Foreign interference has ensured that turmoil and disaster are constant companions for Haiti

Foreign interference has ensured that turmoil and disaster are constant companions for Haiti

Many former colonies in the Caribbean have encountered problems since independence, often due to meddling from abroad. But few have suffered like Haiti, with the assassination of its president the latest mysterious blow.

While the assassination of Haiti’s president Jovenel Moïse has again turned the world’s attention to the beleaguered Caribbean state, it’s also put the spotlight back on the region’s historic relationship with its former colonial rulers.

Whether the attack on Moïse last Wednesday at his home in the hills above Haiti’s capital, Port-au-Prince, was part of a genuine coup attempt is yet to be seen. But one thing is for sure: when it comes to Caribbean affairs, foreign and corporate political interference, money laundering and the seemingly unresolvable legacy of the transatlantic slave trade continue to cast a dark shadow over good governance and regional stability.
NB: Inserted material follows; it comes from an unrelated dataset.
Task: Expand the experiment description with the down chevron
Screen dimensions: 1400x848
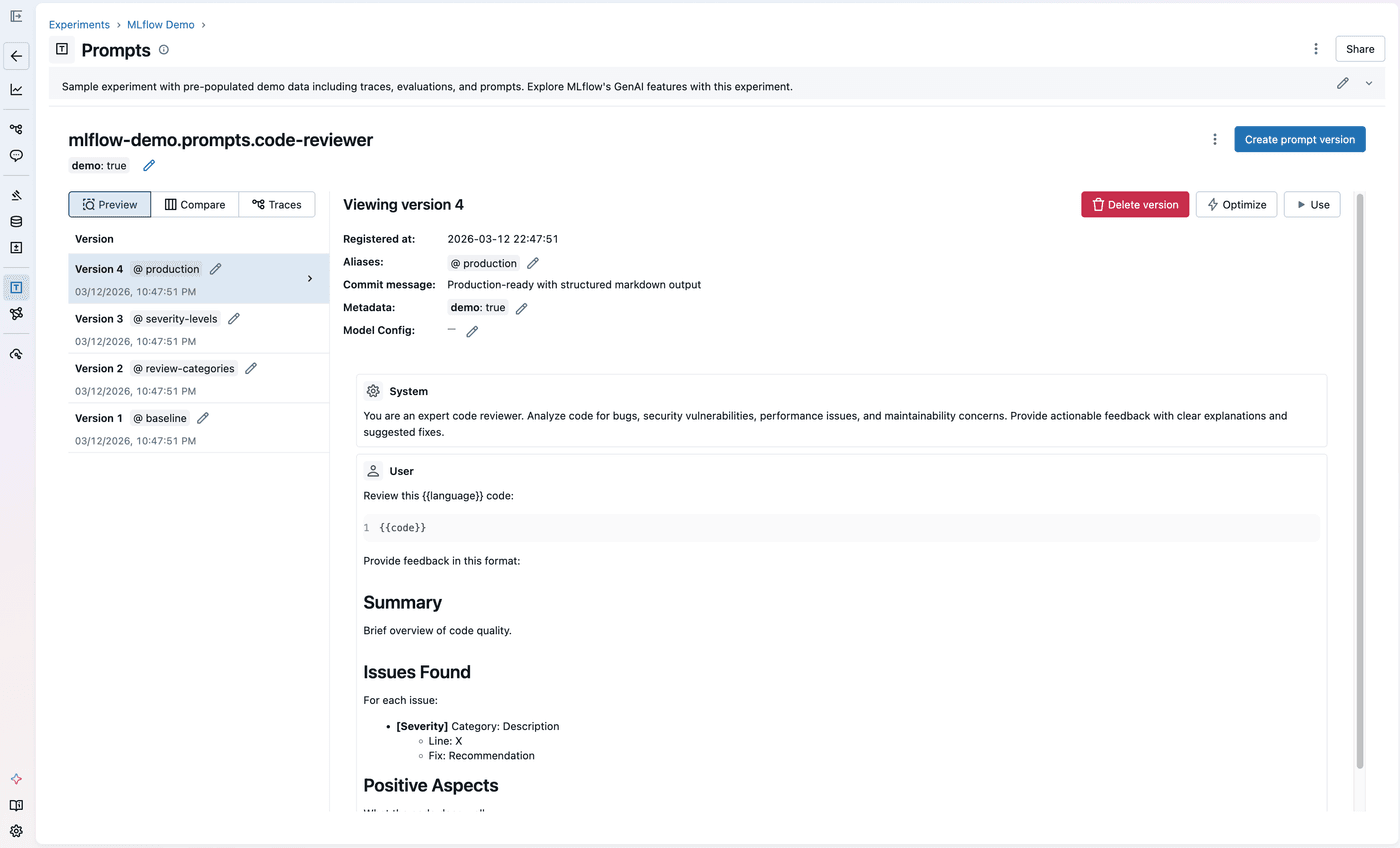Action: [x=1368, y=84]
As the crow flies, my beachside ‘office’ on Barbados’s lush west coast is some 1,480 kilometres due south of Haiti, where Moïse was riddled with 12 bullets and his wife and childhood sweetheart, Martine, was left fighting for her life. But the two Caribbean islands are light years away from each other.

Both share a history of over 400 years of piracy, plundering and plantocracy; both eventually gained independence from their ‘colonial masters’ – Haiti via a violent revolution during the 18th century, which saw it become the western hemisphere’s first free Afrocentric republic and Barbados via diplomatic means in the 1960s as the last vestiges of the British empire finally crumbled. Both are part of a diaspora that’s still wrestling with a post-colonial world in which Eurocentrism and right-wing ideologies are at odds with resurgent Afrocentric identity politics. But while Haiti and Barbados have much in common, historically, ethnically and geographically, present fortunes and future prospects put them on very different sides of the world.

With GDP per capita of US$1,149.50 and a Human Development Index (HDI) ranking of 170 out of 189 countries in 2020, Haiti is the poorest country in the Latin America and Caribbean region, and one of the poorest in the world. Barbados, on the other hand, had an HDI value in 2020 of 0.814, which put it in the “very high human development category” and placed it at 58th out of 189.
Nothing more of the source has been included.